Investing and the Tesla Short Squeeze
In just a month Tesla stock has gone from $450 a share to $900 a share. For a stock that sold for $17 a share when it opened a decade ago, this is an impressive success story. Many who have invested in Tesla over the years firmly believe that electric cars are the future of the auto industry and that Tesla will be the leader. However, Tesla has rarely made a profit and carries about $13 billion in debts. They had severe production delays a couple of years ago which took the stock down from the $400 range to about $200 before it started to recover in light of meeting production quotas and eking out a profit.
None of this prepares us for the stellar run-up of Tesla’s stock price in the last month. The Wall Street Journal looks at this situation and compares it to oil and bitcoin bubbles. They note that it has the characteristics of a short squeeze.
The gains are proving to be a thorn in skeptics’ side. Despite some short-covering over the past few weeks, there is still some $14 billion in short interest against Tesla, making it the most shorted U.S.-traded company, according to financial analytics firm S3 Partners. Short sellers borrow stocks and sell them, profiting if they are able to repurchase the shares at lower prices.
“The situation is a textbook short squeeze, albeit on an unprecedented scale,” said Matt Weller, a market researcher at Gain Capital. Last fall, short interest in the stock was about 25%. As the price went up, those traders were forced to sell their stock, which drove the price up. That forced others to sell, which further drove the price. “And so on,” Mr. Weller said.

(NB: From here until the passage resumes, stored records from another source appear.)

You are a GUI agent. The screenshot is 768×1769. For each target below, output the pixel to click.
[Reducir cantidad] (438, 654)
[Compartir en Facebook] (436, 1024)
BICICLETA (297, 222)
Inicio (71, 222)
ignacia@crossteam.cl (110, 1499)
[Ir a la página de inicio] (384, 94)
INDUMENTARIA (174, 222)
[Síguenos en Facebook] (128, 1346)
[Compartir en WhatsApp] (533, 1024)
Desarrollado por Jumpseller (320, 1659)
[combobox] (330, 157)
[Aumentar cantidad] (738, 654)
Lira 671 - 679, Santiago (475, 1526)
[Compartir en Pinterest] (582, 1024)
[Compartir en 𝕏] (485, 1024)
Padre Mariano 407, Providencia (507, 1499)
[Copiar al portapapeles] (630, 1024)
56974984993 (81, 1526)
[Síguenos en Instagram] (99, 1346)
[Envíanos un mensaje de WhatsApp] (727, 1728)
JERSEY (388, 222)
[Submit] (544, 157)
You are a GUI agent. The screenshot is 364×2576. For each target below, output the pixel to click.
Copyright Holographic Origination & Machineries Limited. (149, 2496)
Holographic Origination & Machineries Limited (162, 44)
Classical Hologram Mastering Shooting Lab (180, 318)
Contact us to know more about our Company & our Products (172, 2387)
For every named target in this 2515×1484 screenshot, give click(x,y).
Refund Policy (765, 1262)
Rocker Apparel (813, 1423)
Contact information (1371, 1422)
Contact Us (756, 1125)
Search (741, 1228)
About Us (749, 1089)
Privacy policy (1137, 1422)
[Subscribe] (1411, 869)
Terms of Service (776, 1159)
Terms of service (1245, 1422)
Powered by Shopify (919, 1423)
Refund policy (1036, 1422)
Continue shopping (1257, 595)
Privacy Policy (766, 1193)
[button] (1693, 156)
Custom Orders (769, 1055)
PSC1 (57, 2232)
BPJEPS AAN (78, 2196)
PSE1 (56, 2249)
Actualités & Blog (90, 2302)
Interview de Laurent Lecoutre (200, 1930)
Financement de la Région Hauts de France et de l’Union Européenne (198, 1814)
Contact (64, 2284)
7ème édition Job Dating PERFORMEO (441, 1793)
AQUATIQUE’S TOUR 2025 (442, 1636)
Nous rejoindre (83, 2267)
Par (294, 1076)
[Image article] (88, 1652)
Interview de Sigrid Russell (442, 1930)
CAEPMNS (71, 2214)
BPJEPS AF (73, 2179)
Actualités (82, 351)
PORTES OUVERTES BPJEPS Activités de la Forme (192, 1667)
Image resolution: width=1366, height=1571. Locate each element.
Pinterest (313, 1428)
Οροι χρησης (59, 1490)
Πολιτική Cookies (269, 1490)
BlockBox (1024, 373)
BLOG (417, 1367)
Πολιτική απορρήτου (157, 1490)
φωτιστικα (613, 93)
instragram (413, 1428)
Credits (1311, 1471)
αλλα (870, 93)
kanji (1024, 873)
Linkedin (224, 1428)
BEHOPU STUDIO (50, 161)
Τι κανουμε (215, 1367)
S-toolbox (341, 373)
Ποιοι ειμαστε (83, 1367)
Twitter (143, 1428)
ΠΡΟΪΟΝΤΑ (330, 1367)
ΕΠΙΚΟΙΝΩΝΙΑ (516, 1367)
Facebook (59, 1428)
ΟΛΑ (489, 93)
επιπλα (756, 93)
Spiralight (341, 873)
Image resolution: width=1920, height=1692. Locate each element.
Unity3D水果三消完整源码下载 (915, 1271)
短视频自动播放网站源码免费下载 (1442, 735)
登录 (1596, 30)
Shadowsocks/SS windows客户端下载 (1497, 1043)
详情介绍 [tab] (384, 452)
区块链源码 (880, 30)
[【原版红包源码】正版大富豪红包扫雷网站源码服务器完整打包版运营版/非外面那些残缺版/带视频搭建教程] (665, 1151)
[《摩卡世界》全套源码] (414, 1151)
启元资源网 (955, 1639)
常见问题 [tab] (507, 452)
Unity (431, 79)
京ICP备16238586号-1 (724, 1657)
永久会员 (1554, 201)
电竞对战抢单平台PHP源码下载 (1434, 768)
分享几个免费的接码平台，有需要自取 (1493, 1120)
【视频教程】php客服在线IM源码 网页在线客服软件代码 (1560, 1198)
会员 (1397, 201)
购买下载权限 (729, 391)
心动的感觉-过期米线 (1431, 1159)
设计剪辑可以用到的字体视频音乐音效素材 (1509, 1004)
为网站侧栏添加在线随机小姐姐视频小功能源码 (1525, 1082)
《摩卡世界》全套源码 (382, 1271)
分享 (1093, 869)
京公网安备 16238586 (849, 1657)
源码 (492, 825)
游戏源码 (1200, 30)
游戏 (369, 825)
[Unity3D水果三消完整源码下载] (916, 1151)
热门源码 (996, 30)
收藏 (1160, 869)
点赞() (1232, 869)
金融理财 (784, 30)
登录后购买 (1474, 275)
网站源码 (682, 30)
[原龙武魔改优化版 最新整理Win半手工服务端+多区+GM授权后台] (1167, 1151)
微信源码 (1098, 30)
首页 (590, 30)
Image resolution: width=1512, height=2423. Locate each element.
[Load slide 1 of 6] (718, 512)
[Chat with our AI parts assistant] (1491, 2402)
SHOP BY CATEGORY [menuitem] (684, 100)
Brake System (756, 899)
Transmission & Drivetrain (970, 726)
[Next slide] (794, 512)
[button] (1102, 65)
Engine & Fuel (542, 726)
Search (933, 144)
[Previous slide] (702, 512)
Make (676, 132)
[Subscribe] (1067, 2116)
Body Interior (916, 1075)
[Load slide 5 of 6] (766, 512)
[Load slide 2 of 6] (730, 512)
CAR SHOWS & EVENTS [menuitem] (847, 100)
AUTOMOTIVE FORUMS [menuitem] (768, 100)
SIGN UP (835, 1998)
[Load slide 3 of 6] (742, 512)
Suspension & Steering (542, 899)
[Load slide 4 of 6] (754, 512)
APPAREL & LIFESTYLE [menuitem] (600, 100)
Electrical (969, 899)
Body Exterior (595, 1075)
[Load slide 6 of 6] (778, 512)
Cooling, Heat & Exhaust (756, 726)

Short interest is still around 13%, he said, so that dynamic may not be done playing out.
Investopedia defines a short squeeze.
A short squeeze is a situation in which a heavily shorted stock or commodity moves sharply higher, forcing short sellers to close out their short positions and adding to the upward pressure on the stock. Short sellers are being squeezed out of their short positions, usually at a loss. Short squeezes are generally triggered by a positive development that suggests the stock may be embarking on a turnaround. Although the turnaround in the stock’s fortunes may only prove to be temporary, few short sellers can afford to risk runaway losses on their short positions and may prefer to close the position even if it means taking a substantial loss.
In short, if you will forgive the pun, Tesla is currently the most-shorted stock and many short sellers have been forced to get out of their positions by purchasing a higher price which in turn drives the price even higher.
These situations typically correct themselves when the stock finally heads back to its intrinsic stock value. We may have seen the start of that dynamic at the end of yesterday when Tesla fell by about $100 at the end of the session.